[Info-vax] date comparison format from a program
gérard Calliet
gerard.calliet at pia-sofer.fr
Tue May 21 15:31:36 EDT 2019
Le 21/05/2019 à 16:43, Dave Froble a écrit :
> On 5/21/2019 1:14 AM, gérard Calliet wrote:
>> Le 21/05/2019 à 04:15, Dave Froble a écrit :
>>> On 5/20/2019 6:44 PM, Hans Bachner wrote:
>>>> gérard Calliet schrieb am 20.05.2019 um 18:44:
>>>>> [...]
>>>>> Yes, but they are totally isolated platforms, and everything (software
>>>>> and hardware) on it has been certified at the time of the development.
>>>>>
>>>>> They have now to garanty a maintenance in operational condition.
>>>>> Reverse
>>>>> engineering on VAX CPU board, validation of parts are the major work.
>>>>> [...]
>>>>
>>>> Do they want to build spare CPU boards?
>>>>
>>>> Actually, reverse engineering of various VAX main boards has already
>>>> been done, but the result is software... check out CHARON-VAX, whether
>>>> it fulfills your certification requirements.
>>>>
>>>> At least, the software passed the original DEC hardware diagnostic
>>>> routines.
>>>>
>>>> Hope this helps,
>>>> Hans.
>>>
>>> I think the key word here is "certification".
>>>
>>> Someone has certified particular HW, running a particular version of
>>> VMS, and some application(s).
>>>
>> It's exactly the case.
>>> Doesn't do any good to mention out of date OS, old HW, VAX C,
>>> emulators, security, and just about anything else.
>> Right, anything new is impossible.
>
> Actually, that is a choice, not reality.
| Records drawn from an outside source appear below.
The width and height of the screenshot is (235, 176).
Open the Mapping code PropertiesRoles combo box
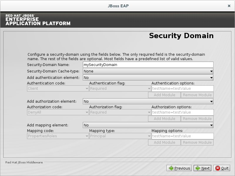58,136
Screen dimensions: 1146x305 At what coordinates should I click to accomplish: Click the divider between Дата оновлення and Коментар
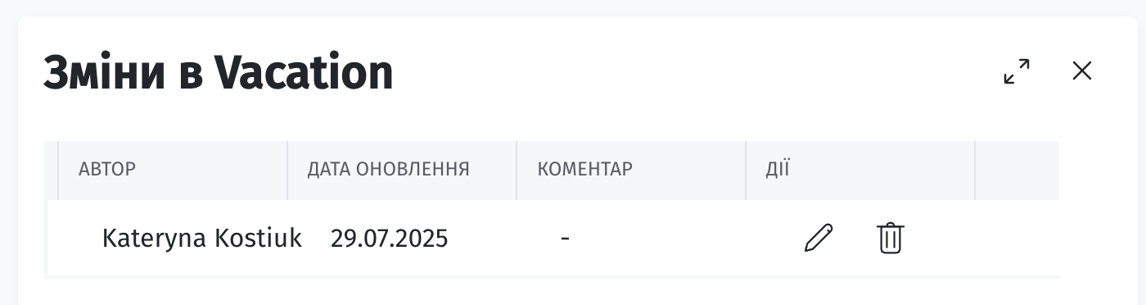point(517,171)
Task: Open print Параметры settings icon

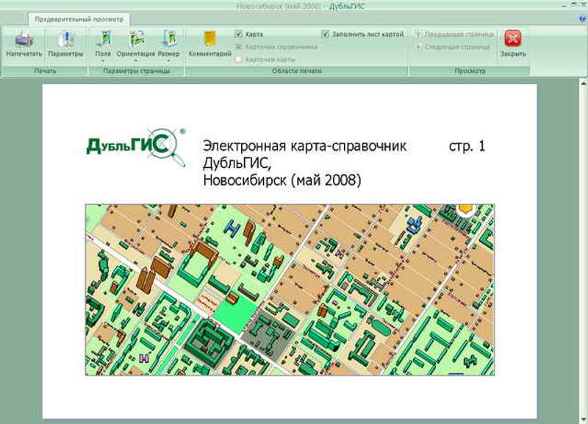Action: pyautogui.click(x=65, y=40)
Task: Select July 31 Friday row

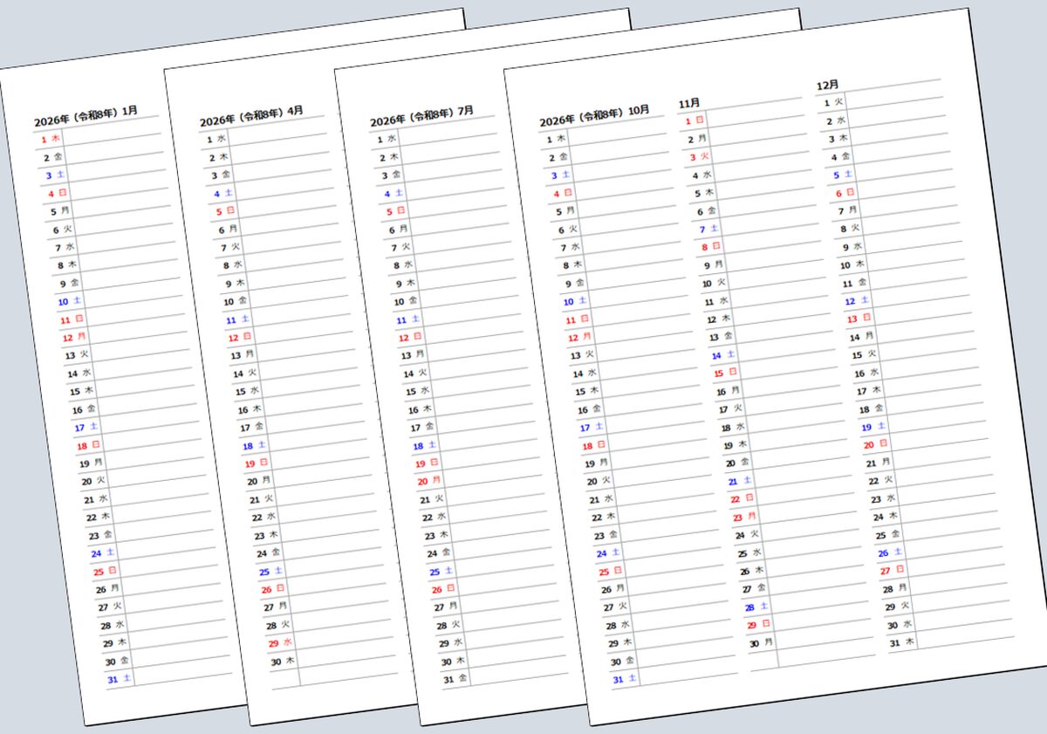Action: 455,679
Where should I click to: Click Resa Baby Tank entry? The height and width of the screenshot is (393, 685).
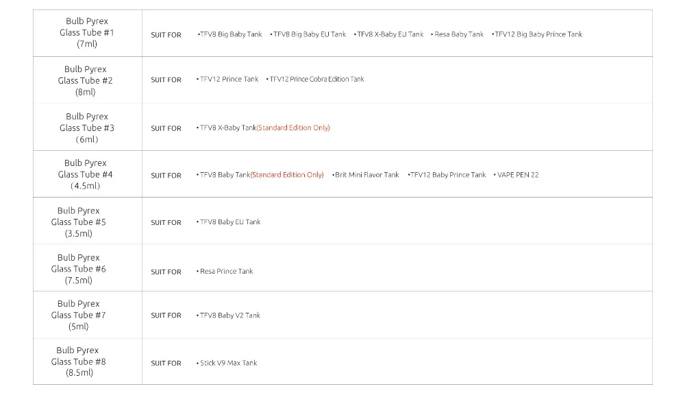coord(458,34)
And it's a choice that I do
> not agree with. Not that that matters.
>
That has been a choice when it was developped, but now it works in
extremely sensitive environments, all elements have ben certified with
very long certifications. So now the users decided there will be not any
change.
> Now, I may be wrong, same old territory for me, but, if I was designing
> something that had to last for a long time, I'd design it with "black
> boxes" that perform a task, but can be replaced (inside the box) with
> newer stuff. As long as the "box" did what it was suppose to do, so
> what? More viable, probably cheaper.
Developed in 1990s, there were a lot less options.
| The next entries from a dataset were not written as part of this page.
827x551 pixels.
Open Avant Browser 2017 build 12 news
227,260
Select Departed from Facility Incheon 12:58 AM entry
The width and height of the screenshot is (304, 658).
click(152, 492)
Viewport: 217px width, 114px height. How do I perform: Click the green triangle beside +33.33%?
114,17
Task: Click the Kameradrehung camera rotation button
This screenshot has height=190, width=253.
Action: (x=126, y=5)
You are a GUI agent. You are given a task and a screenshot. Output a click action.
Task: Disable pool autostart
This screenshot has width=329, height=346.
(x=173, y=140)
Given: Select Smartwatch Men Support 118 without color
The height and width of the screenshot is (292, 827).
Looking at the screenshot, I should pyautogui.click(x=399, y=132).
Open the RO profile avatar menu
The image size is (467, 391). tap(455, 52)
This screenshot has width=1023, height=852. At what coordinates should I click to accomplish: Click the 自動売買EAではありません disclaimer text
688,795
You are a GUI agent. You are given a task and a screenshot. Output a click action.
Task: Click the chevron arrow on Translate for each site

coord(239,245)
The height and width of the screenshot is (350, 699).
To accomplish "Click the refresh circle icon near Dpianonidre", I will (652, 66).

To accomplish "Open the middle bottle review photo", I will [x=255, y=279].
And "black boxes" could be right. But major bugs now come with black
boxes which have not-too-specified side effects, and often ways for big
problems. Black boxes with not any side effect and Qualities of Service
totally garantied. Yes. You know some?
>
> Yeah, there can be issues, but losing some irreplaceable component is
> also an issue.
>
>>> Building VAX CPU boards is really way out there. But, if it's the
>>> job, then it's the job.
>> They tried that in the beginnings (1990s), thinking just replacing parts
>> in CPU boards could help sometime... And it was not worth it: these CPU
>> boards don't bug for decades.
>
> Tell me about it. VAXstation 4000 stuff is what, 1990? That's almost
> 30 years. Still running here.
VAX 4000 500. With a special board developped just for the customer (and
now offered by nemonix) to have SCSI disks.
>
> The N-VAX chip could have evolved into a system-on-a-chip and been dirt
> cheap to produce in the millions. That would have been plenty good for
> many things. Better than that x86 POS.